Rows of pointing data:

-- BEGIN --

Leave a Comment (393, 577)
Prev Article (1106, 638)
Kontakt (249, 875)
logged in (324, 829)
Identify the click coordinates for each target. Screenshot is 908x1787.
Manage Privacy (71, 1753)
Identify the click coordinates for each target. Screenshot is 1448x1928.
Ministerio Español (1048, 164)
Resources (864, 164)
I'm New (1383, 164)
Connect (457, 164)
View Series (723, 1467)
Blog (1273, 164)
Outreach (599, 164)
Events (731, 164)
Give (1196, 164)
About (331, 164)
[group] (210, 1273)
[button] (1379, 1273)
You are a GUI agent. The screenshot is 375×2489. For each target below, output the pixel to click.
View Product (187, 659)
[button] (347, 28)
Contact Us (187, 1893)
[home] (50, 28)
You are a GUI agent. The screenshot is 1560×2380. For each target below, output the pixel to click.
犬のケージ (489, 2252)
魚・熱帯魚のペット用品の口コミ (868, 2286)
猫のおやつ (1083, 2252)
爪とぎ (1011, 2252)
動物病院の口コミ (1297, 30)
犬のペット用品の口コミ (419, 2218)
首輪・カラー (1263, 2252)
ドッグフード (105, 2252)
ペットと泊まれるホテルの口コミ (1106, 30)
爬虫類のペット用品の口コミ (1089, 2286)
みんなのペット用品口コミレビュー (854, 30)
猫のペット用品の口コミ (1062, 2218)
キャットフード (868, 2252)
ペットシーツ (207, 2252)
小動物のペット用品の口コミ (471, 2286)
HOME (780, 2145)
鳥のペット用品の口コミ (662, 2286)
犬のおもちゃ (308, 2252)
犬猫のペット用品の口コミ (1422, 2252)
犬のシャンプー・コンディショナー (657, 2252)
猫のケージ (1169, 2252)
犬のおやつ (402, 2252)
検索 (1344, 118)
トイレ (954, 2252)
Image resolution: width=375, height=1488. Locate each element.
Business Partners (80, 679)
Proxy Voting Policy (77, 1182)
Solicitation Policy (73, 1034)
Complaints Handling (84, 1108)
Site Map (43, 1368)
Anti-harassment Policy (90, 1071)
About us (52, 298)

-- END --

> _Goal of the exercise_
Reproduce without any change the part of the records above that opens with the line containing "Contact Us (187, 1893)" and closes with the final line of the records, both ends included.

> _The result_
Contact Us (187, 1893)
[home] (50, 28)
You are a GUI agent. The screenshot is 1560×2380. For each target below, output the pixel to click.
犬のケージ (489, 2252)
魚・熱帯魚のペット用品の口コミ (868, 2286)
猫のおやつ (1083, 2252)
爪とぎ (1011, 2252)
動物病院の口コミ (1297, 30)
犬のペット用品の口コミ (419, 2218)
首輪・カラー (1263, 2252)
ドッグフード (105, 2252)
ペットと泊まれるホテルの口コミ (1106, 30)
爬虫類のペット用品の口コミ (1089, 2286)
みんなのペット用品口コミレビュー (854, 30)
猫のペット用品の口コミ (1062, 2218)
キャットフード (868, 2252)
ペットシーツ (207, 2252)
小動物のペット用品の口コミ (471, 2286)
HOME (780, 2145)
鳥のペット用品の口コミ (662, 2286)
犬のおもちゃ (308, 2252)
犬猫のペット用品の口コミ (1422, 2252)
犬のシャンプー・コンディショナー (657, 2252)
猫のケージ (1169, 2252)
犬のおやつ (402, 2252)
検索 (1344, 118)
トイレ (954, 2252)
Image resolution: width=375, height=1488. Locate each element.
Business Partners (80, 679)
Proxy Voting Policy (77, 1182)
Solicitation Policy (73, 1034)
Complaints Handling (84, 1108)
Site Map (43, 1368)
Anti-harassment Policy (90, 1071)
About us (52, 298)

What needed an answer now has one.